This article supporting source code
XML is defined according to Unicode characters. In the process of transmitting and storing modern computers, those Unicode characters must be stored in bytes and decoded through the parser. Many coding schemes can achieve this goal: UTF-8, UTF-16, Iso-8859-1, Cp1252, and Sjis.
Usually, but not always, you don't really care about the basic code. The XML parser converts any document written to a Unicode string and a character array. The program operates on the decoded string. This article discusses the "infrequently occurring" situation that is really concerned with basic coding.
The most common scenario is to save the input encoding for the output result.
Alternatively, the document is stored in the database as a string or character large object (Character Large object, CLOB) without parsing it.
Similarly, when some systems transmit XML documents over HTTP, they do not read all the documents, but they need to set the HTTP Content-type header to specify the correct encoding. In this case, you need to know how the document is encoded.
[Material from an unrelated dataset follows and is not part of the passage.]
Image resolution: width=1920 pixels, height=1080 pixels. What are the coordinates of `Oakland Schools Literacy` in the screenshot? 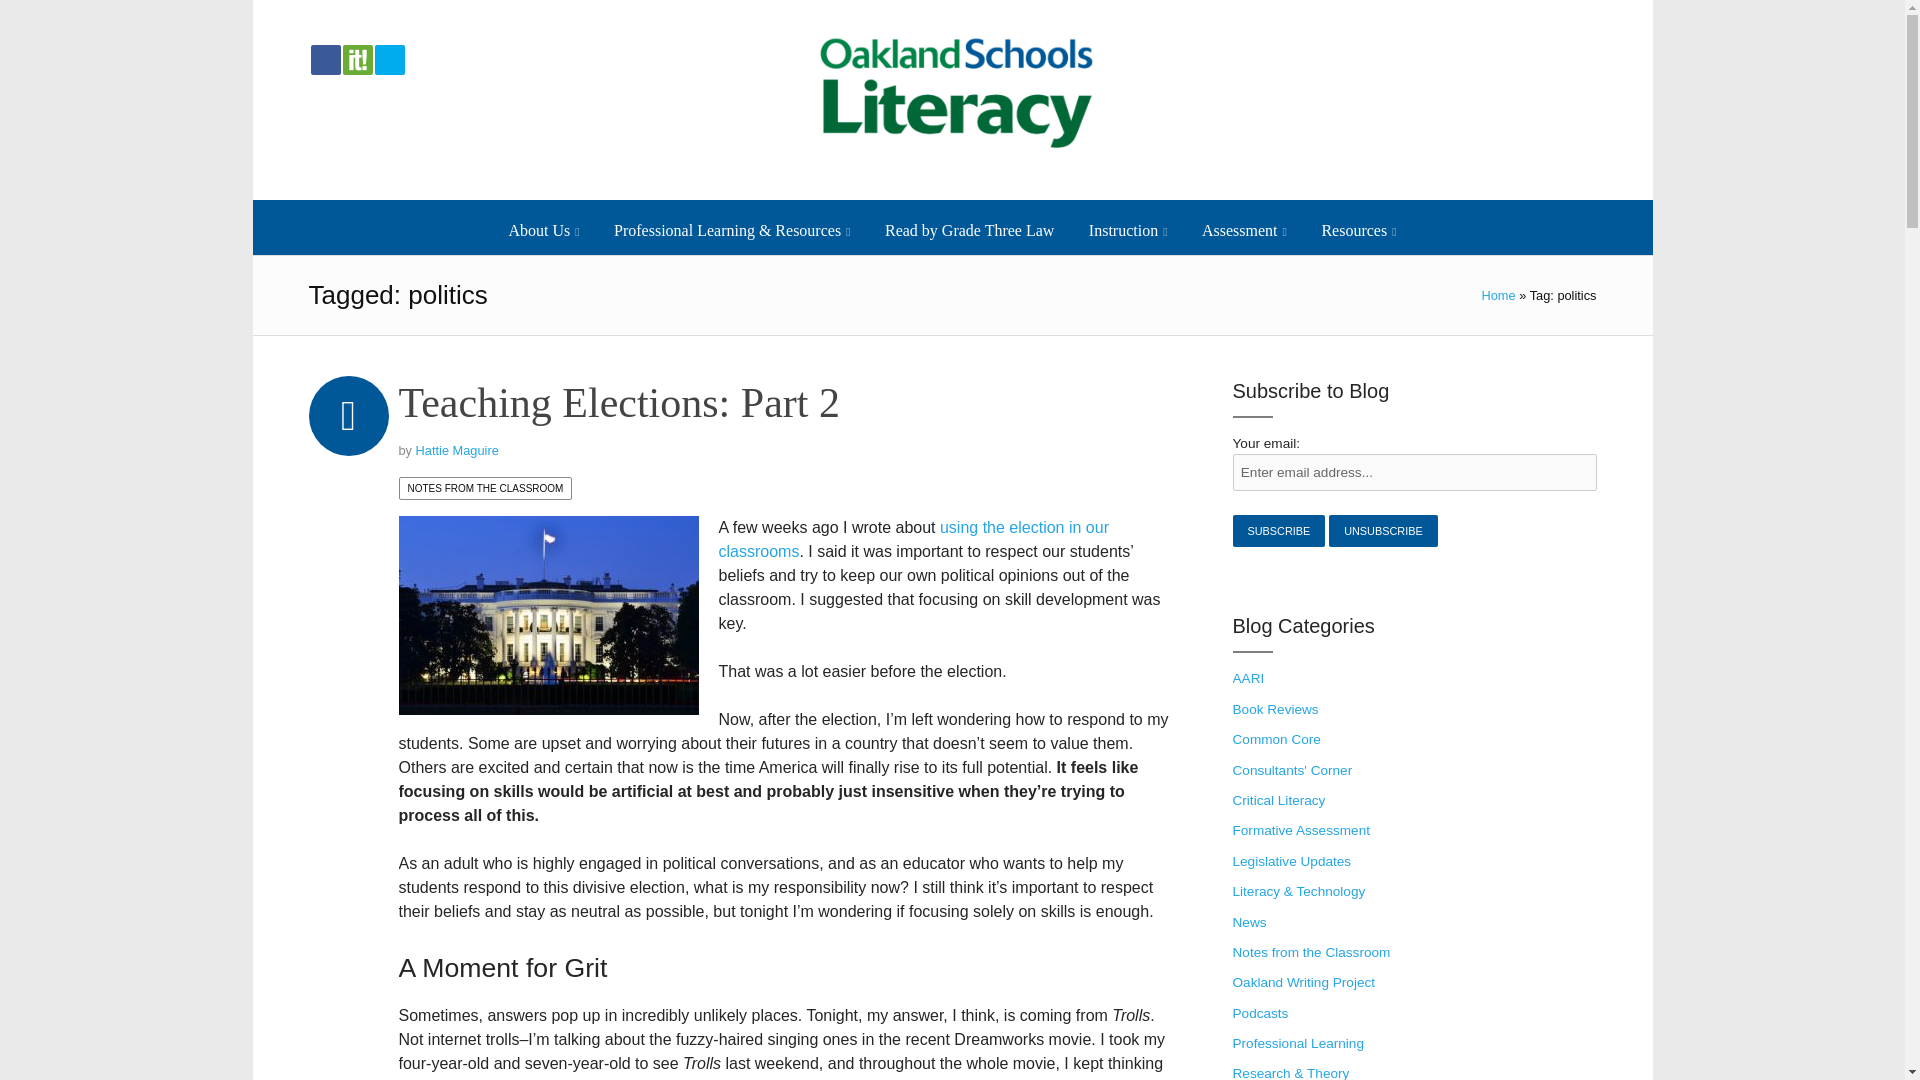 It's located at (951, 100). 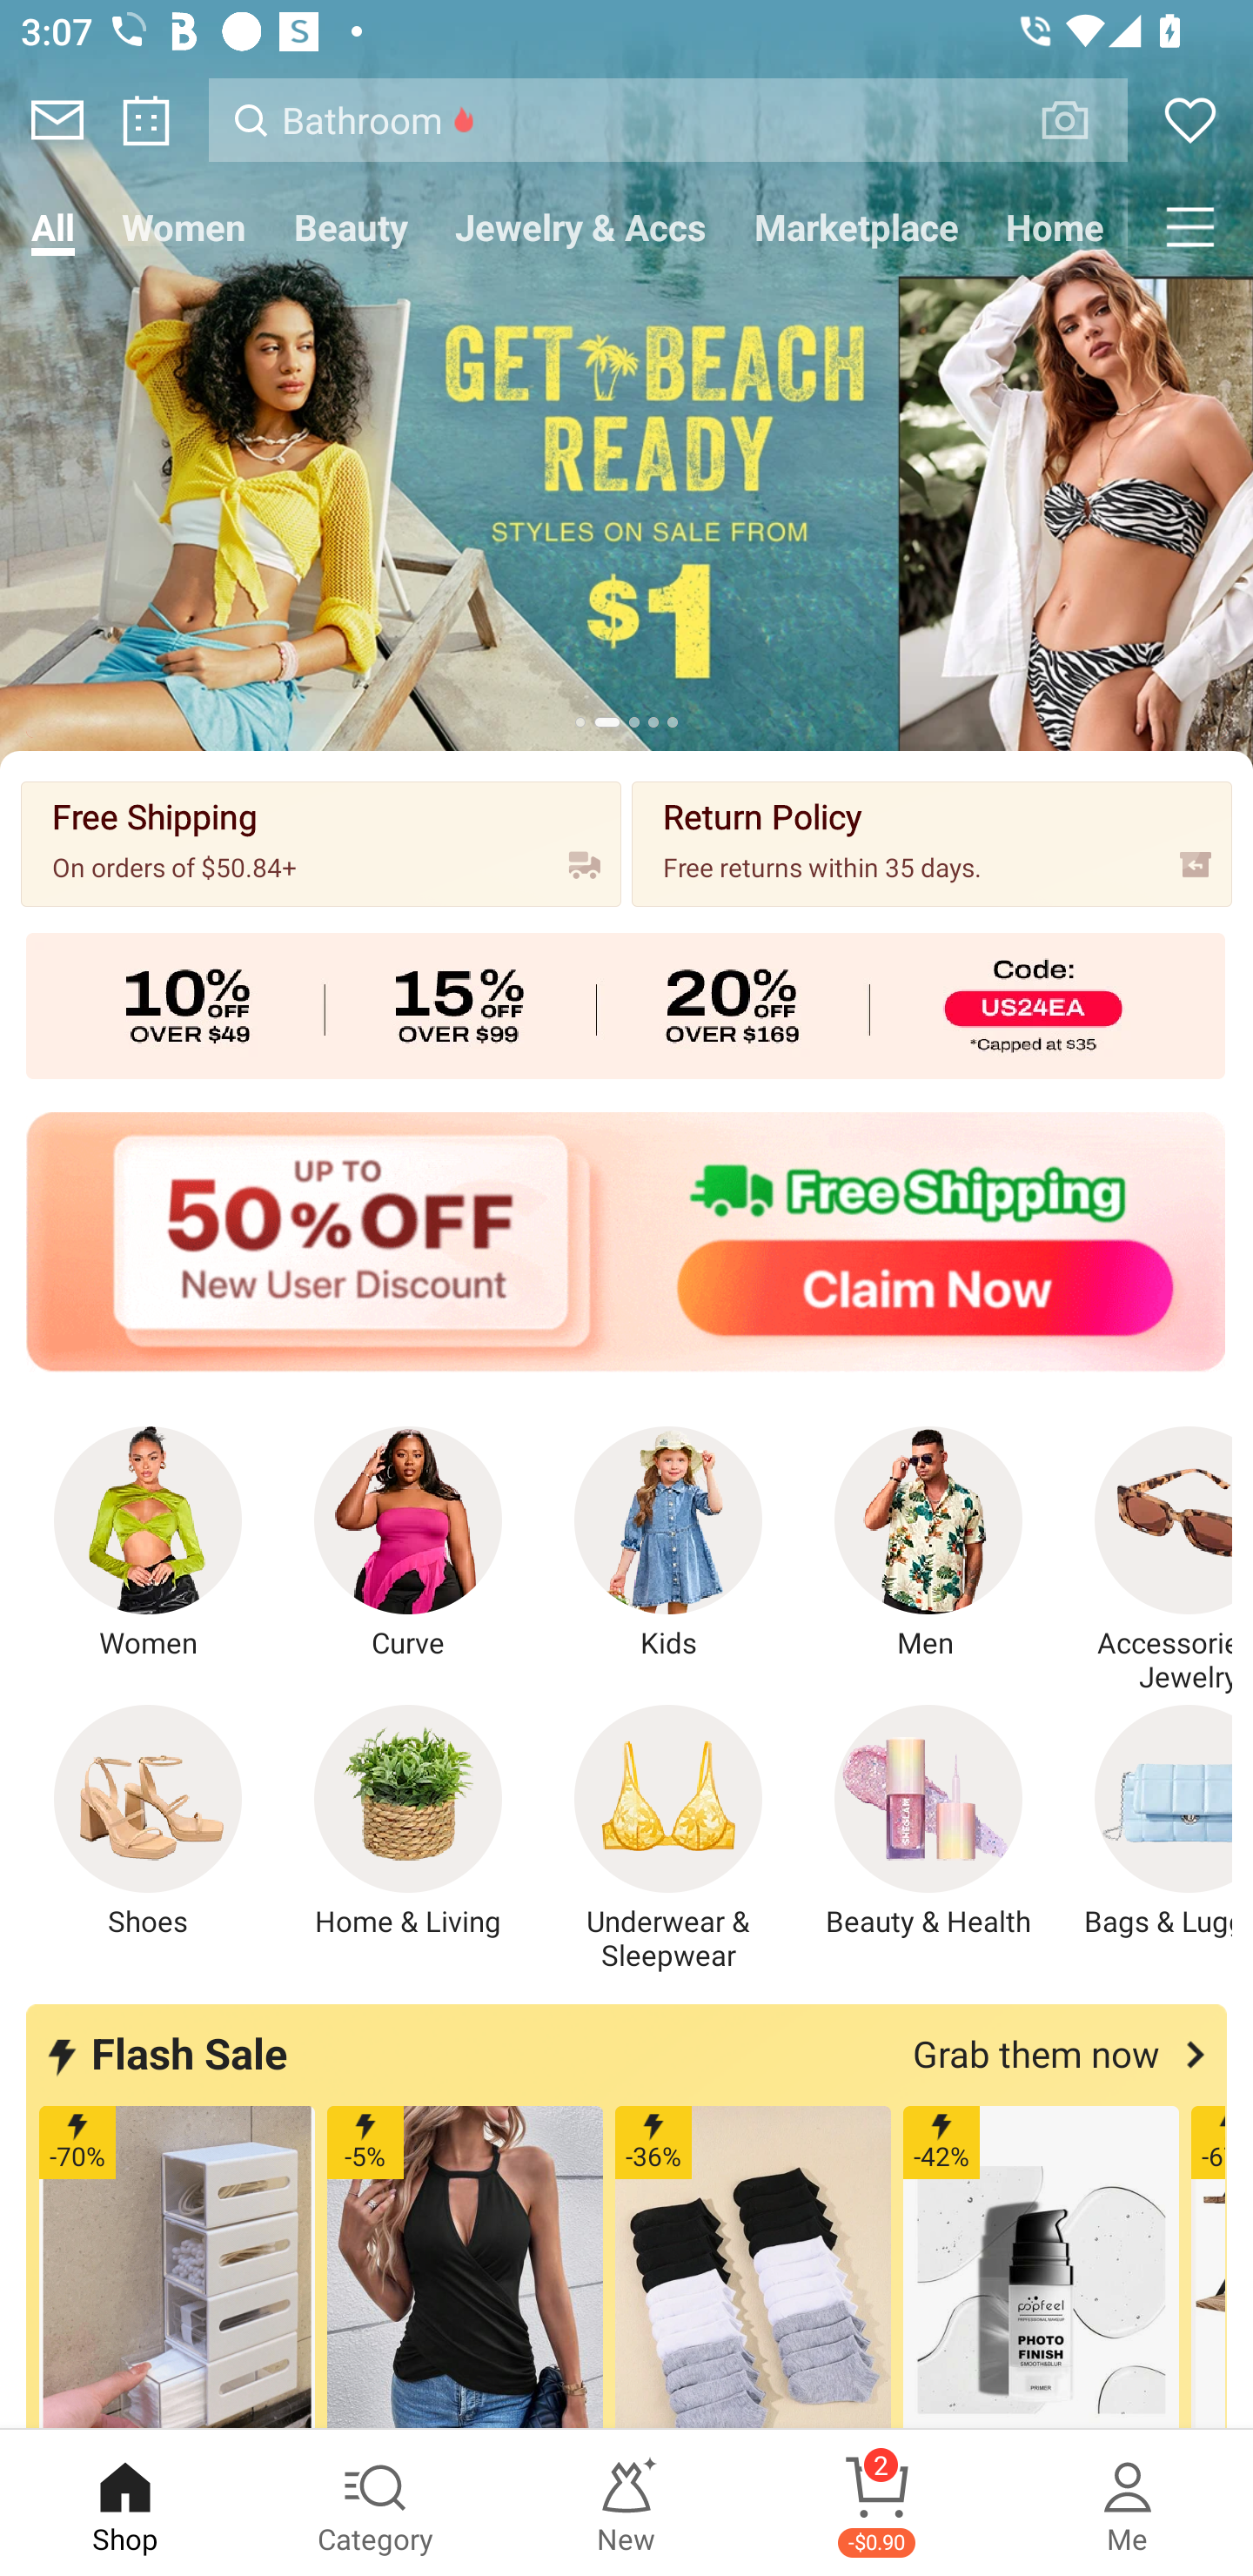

In most cases, you know how to encode a document that you write. However, if you are not writing a document-just a document that you receive from another place (for example, from an Atom feed)-then the best approach is to use a streaming API, such as simple APIs for XML (SAX), streaming API for XML (StAX), System.Xml.XmlReader or Xerces Native Interface (XNI). In addition, you can also use a tree API, such as the Document Object Model (MODEL,DOM). However, they need to read the entire document, even if they usually need to read the first 100 bytes (or less) to determine the encoding. The streaming API can read only what is needed, and once the result is obtained, it is no longer resolved. This will be more efficient.
Sax
Currently, most sax parsers, including a SAX parser bound to Sun's Java™ Software Development Kit (JDK) 6, can be used to detect encodings. This technology is not difficult to implement, but it is not easy to understand. Can be simply summed up as:
In the Setdocumentlocator method, the Locator parameter is passed to the Locator2.
Save the Locator2 object in the field.
In the Startdocument method, call the GetEncoding () method of the Locator2 field.
(optional) If you've got all the results you want, you can throw saxexception to end the parsing process prematurely.